NewYorkUniversity
LawReview
Online Feature

A New Hope: Bringing Justice Back into Removal Proceedings

Jennifer M. Chacón

In Response to: Return of the JRAD

In his article, Return of the JRAD, Professor Jason Cade makes a strong and viable case that the Department of Homeland Security (DHS) can and should take into account nonstatutory Judicial Recommendations Against Deportation (JRADs) and other criminal justice signals of diminished criminal culpability when deciding whether or not to charge a noncitizen with deportability. Professor Cade’s proposal is a good one. The overall effects of his proposal will be modest. It can neither eliminate racial disparities in the criminal justice system and deportations nor end capricious distinctions between similarly situated criminal defendants in removal proceedings. On the other hand, it has no notable downsides and some significant potential upsides. Part I explains why exercising discretion along the lines that Cade proposes is firmly within DHS’s discretion and why such modest and rational exercises of discretion are unlikely to spark political backlash.

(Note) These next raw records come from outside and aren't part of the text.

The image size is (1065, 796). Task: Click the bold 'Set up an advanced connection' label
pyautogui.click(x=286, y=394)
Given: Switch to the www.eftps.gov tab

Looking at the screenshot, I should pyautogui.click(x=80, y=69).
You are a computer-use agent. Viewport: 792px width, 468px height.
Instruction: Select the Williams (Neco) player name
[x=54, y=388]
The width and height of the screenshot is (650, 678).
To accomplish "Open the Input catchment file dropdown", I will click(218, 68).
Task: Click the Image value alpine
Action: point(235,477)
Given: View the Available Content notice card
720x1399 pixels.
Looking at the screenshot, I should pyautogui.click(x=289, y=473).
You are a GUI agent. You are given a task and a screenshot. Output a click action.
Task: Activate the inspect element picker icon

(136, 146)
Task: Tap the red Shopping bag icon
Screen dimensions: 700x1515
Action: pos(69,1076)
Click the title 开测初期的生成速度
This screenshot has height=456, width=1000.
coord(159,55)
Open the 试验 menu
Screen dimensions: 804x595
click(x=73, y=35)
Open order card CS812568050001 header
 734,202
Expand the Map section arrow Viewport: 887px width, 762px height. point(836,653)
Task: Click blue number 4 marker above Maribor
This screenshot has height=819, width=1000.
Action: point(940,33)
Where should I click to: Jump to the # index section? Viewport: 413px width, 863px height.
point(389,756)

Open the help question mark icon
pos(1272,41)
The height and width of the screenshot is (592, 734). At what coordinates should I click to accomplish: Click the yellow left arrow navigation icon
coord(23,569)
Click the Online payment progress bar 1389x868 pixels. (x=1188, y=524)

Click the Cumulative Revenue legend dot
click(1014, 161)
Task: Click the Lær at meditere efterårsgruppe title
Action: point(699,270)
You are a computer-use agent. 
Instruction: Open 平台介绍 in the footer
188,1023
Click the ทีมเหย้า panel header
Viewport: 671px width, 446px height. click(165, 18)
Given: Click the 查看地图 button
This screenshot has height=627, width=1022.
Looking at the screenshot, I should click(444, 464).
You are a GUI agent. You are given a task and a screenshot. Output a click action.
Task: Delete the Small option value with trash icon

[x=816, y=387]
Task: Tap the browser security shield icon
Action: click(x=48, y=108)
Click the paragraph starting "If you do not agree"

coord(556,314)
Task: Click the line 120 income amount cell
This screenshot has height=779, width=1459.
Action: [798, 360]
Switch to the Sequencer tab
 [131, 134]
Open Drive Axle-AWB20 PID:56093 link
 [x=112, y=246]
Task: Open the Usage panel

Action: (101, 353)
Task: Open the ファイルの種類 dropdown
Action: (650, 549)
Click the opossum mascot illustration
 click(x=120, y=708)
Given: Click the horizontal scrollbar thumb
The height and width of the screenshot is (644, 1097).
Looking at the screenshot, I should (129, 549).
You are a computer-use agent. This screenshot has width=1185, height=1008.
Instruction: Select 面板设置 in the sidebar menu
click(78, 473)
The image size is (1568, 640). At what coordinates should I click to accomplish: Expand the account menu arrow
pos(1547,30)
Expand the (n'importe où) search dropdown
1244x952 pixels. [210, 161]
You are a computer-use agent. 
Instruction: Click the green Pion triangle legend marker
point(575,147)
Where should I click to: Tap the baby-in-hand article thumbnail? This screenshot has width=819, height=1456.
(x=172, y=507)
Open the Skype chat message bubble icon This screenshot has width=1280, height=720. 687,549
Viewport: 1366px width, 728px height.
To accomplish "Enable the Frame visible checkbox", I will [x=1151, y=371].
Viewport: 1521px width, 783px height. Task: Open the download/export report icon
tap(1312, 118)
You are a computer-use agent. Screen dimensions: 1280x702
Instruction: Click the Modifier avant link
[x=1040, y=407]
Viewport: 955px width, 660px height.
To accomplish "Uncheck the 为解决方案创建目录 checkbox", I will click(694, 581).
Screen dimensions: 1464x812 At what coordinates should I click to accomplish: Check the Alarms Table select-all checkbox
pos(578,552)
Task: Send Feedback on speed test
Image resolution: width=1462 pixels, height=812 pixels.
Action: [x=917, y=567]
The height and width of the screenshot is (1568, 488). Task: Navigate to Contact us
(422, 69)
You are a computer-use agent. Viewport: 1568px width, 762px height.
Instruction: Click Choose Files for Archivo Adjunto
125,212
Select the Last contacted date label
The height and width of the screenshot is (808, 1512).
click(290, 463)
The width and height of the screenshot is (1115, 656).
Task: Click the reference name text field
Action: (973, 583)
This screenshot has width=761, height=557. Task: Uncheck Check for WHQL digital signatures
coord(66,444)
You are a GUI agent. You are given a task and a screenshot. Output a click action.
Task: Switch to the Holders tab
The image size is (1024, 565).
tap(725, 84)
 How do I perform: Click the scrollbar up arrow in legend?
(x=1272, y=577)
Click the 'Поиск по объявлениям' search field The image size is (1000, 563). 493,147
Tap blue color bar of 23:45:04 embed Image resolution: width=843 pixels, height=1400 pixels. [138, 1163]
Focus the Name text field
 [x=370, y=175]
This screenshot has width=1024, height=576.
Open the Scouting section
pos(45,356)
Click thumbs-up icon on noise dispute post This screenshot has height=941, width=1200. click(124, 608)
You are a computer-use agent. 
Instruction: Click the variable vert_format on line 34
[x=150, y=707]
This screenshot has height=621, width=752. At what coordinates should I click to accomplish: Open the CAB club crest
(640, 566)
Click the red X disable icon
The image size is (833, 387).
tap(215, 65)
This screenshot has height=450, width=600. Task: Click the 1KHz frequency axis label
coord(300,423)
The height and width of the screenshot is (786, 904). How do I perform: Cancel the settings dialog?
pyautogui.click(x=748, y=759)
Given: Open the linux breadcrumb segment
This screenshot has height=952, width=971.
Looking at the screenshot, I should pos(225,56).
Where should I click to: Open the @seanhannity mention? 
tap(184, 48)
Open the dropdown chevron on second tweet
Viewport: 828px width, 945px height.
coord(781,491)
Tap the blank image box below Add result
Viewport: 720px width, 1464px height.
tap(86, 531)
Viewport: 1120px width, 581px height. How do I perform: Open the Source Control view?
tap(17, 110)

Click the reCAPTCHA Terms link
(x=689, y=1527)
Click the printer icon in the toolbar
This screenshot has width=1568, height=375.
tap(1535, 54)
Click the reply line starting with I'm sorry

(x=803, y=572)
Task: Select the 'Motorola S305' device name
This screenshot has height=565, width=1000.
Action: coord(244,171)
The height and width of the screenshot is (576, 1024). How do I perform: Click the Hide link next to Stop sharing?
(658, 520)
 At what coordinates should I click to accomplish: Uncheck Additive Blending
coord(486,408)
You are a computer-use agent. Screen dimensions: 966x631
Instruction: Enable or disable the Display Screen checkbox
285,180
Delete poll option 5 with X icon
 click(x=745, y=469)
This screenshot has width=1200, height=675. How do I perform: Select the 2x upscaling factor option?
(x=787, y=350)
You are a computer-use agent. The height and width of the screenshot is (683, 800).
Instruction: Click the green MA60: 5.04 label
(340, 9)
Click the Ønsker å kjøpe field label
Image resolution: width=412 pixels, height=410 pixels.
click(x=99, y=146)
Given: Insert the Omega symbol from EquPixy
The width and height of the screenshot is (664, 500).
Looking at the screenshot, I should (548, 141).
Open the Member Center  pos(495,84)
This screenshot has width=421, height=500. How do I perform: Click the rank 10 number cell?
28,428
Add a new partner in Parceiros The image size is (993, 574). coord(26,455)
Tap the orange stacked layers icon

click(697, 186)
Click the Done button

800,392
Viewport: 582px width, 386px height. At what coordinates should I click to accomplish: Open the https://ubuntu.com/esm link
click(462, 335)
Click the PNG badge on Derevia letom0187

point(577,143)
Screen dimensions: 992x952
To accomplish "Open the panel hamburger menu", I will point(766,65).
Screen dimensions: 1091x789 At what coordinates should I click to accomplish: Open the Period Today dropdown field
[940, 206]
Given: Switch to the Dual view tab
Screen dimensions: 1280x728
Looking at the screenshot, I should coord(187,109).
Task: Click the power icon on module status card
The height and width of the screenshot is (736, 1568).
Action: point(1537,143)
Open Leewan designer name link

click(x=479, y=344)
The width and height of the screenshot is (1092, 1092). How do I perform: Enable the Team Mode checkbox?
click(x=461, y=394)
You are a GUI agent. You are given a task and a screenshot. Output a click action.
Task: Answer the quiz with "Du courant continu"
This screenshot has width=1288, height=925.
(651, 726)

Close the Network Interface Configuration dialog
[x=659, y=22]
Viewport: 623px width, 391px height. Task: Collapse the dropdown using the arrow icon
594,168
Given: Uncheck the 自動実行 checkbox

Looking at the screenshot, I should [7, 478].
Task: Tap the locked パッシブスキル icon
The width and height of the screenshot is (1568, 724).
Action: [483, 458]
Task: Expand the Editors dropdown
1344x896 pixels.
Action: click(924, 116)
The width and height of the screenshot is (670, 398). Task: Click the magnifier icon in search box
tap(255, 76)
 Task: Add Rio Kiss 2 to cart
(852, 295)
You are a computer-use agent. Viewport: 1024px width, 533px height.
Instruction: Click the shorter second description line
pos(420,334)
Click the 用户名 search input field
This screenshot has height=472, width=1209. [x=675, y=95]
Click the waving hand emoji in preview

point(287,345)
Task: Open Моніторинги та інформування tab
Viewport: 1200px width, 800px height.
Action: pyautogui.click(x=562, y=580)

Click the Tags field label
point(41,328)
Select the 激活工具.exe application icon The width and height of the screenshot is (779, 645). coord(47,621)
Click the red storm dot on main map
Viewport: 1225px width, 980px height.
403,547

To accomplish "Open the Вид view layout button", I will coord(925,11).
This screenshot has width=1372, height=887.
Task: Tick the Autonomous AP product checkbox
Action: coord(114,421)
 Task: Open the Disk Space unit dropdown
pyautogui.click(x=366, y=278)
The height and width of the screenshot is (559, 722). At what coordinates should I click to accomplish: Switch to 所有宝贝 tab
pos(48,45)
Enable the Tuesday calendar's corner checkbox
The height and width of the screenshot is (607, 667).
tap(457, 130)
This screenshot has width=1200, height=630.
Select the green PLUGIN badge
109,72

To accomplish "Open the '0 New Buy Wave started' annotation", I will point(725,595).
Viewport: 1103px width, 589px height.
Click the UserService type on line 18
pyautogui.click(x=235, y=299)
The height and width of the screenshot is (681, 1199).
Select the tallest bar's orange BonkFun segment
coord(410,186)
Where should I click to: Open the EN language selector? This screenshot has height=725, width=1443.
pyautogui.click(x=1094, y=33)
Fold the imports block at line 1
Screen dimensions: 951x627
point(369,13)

Part II elaborates upon the potential benefits of Cade’s proposal. First, by encouraging criminal sentencing judges to issue nonstatutory JRADs, the Cade proposal promises to provide DHS with useful information otherwise unavailable at the charging stage, thus increasing charging fairness. At the same time, his proposal would make a positive change in the way that at least some criminal sentencing judges think about immigration consequences in criminal sentencing. Ultimately, it might even change the way that we talk, think, and write about the nexus of immigration and criminal law—better exposing the common failings and the interconnections of these systems to scholars and practitioners other than those who routinely work at their intersection.

Jennifer M. Chacón, A New Hope: Bringing Justice Back into Removal Proceedings, 91 N.Y.U. L. Rev. Online 132 (2016).